- While the rights of criminal defendants are enshrined in the U.S. Constitution's Sixth Amendment, including "the assistance of counsel," such protections meant little for defendants unable to afford an attorney.
- A century after the amendment's adoption, Clara Shortridge Foltz is credited as founding the public defender movement as underscored in her speech at the 1893 World's Columbian Exposition in Chicago: "Every man brought to trial in a criminal court being presumed to be innocent, is entitled to be treated as an innocent man, and becomes of necessity the special object of the court’s care."
- Foltz, the first female attorney in California, pushed legislation to incorporate public defenders nationwide, with the first opening in Los Angeles in 1914.
- In Illinois, the first Public Defender Office opened in Cook County in 1930.
- In 1949, Illinois lawmakers established the state's first formalized system for court-appointed attorneys in criminal cases.
- In 1963 a unanimous U.S. Supreme Court decision, Gideon v Wainwright 372 U.S. 335, established that indigent criminal defendants have a constitutional right to a court-appointed attorney.
Despite two centuries of progress toward ensuring defendants have access to an adequate defense, recent reviews of Illinois' 1949 county-funded based system highlighted shortfalls.
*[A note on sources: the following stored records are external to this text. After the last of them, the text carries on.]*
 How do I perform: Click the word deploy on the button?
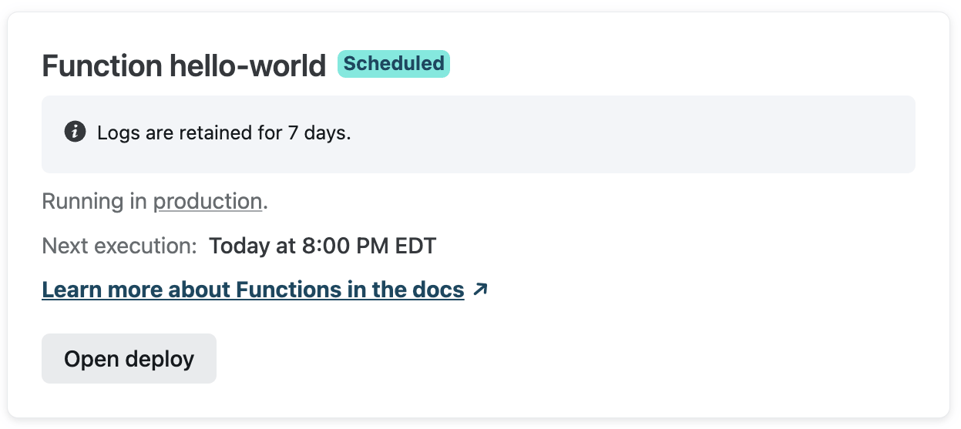tap(160, 359)

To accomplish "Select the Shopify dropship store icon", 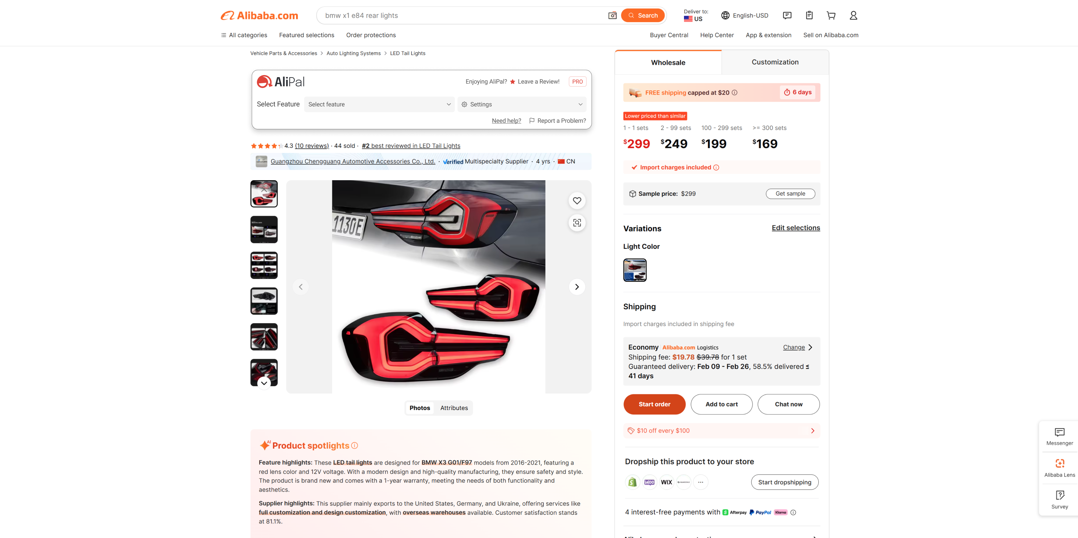I will pyautogui.click(x=632, y=482).
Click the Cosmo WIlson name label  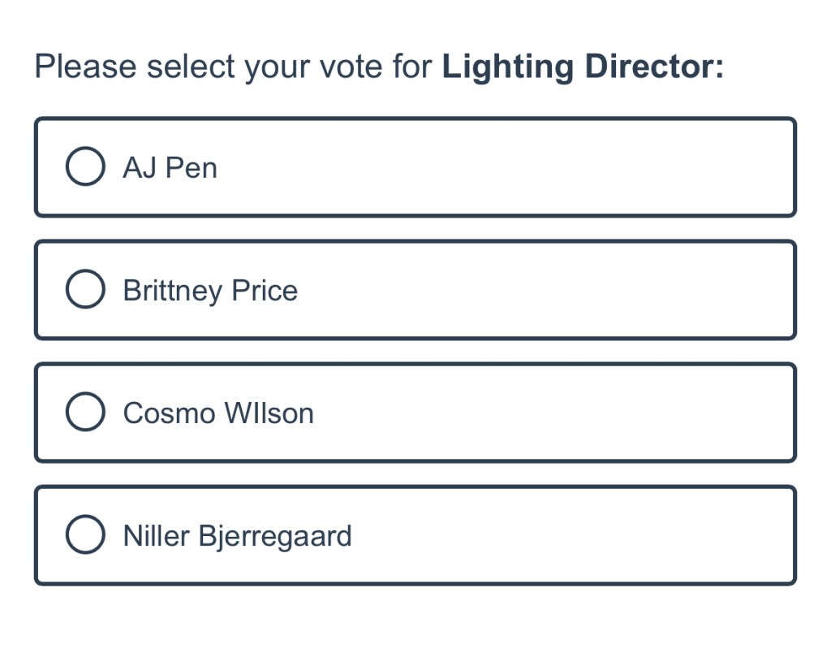point(217,413)
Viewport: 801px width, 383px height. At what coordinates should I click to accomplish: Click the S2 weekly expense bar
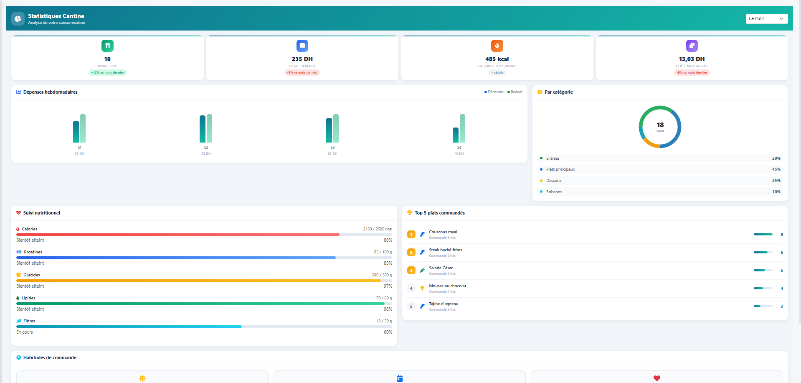coord(203,129)
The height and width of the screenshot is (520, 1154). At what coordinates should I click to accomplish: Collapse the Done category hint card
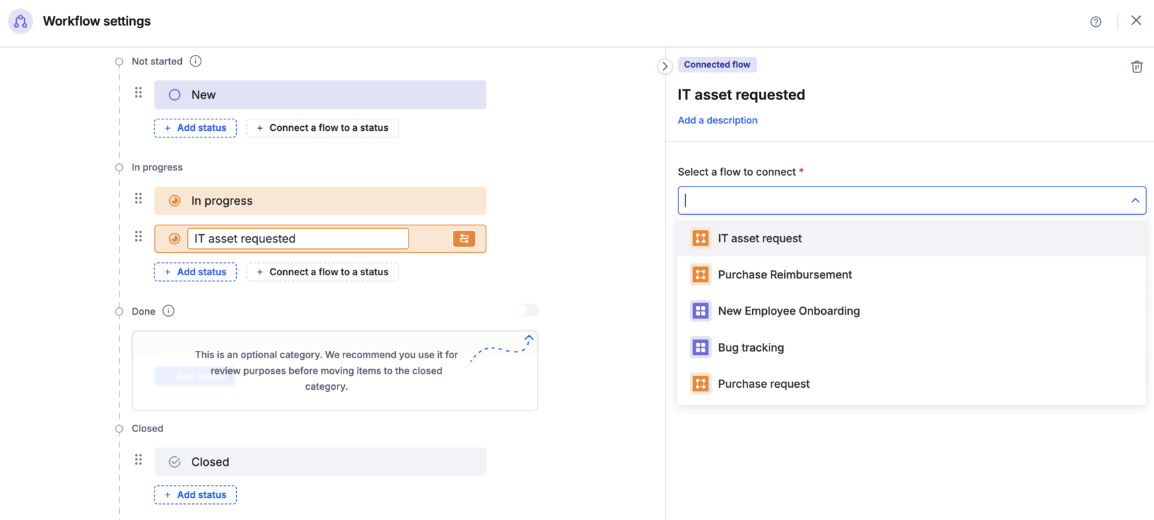(529, 339)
"Significant variations in resources, staffing, professional support, and access to expert services across jurisdictions has produced a system in which the quality of indigent representation is determined more by county fiscal capacity than by constitutional obligation," said Illinois Chief Justice P. Scott Neville, Jr. "That outcome is irreconcilable with the Equal Protection guarantees of the federal and Illinois constitutions, and the current structure has reached the limits of what it can deliver within the boundaries of constitutional compliance."
In 2018, the Illinois Supreme Court sought and received a grant award from the federally-funded Sixth Amendment Center to closely examine public defense in selected Illinois counties. The Center issued its report in 2021 called “The Right to Counsel in Illinois: Evaluation of Adult Criminal Trial-Level Indigent Defense Services.”
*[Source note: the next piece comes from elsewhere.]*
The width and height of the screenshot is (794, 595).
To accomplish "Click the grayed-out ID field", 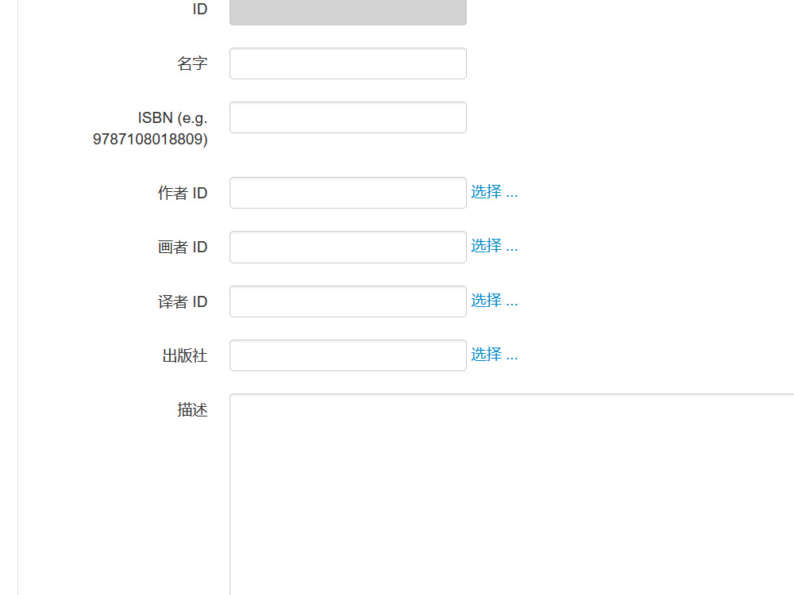I will click(347, 12).
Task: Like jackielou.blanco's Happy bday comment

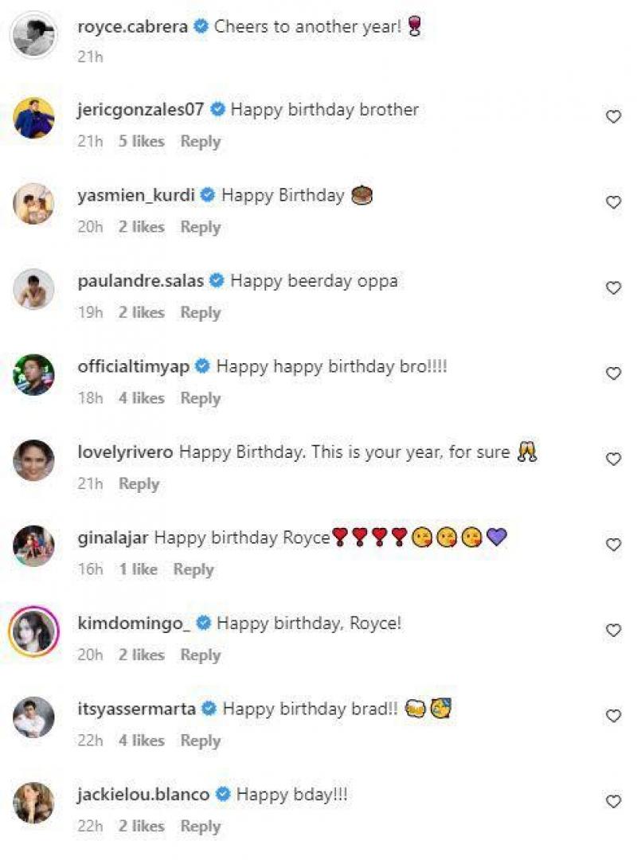Action: 613,802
In response to the Sixth Amendment report, the Court created the Illinois Judicial Conference (IJC) Criminal Indigent Defense Task Force (Task Force) which was tasked with developing recommendations in follow up to the report recommendations.
The Task Force recommended the full state funding of trial-level public defense, establishing a statewide office for public defense and implementing a rigorous strategy within the office to recruit attorneys.
After earlier efforts to effectuate statewide public defense services stalled in the legislature, the FAIR Act was signed into law in August 2025.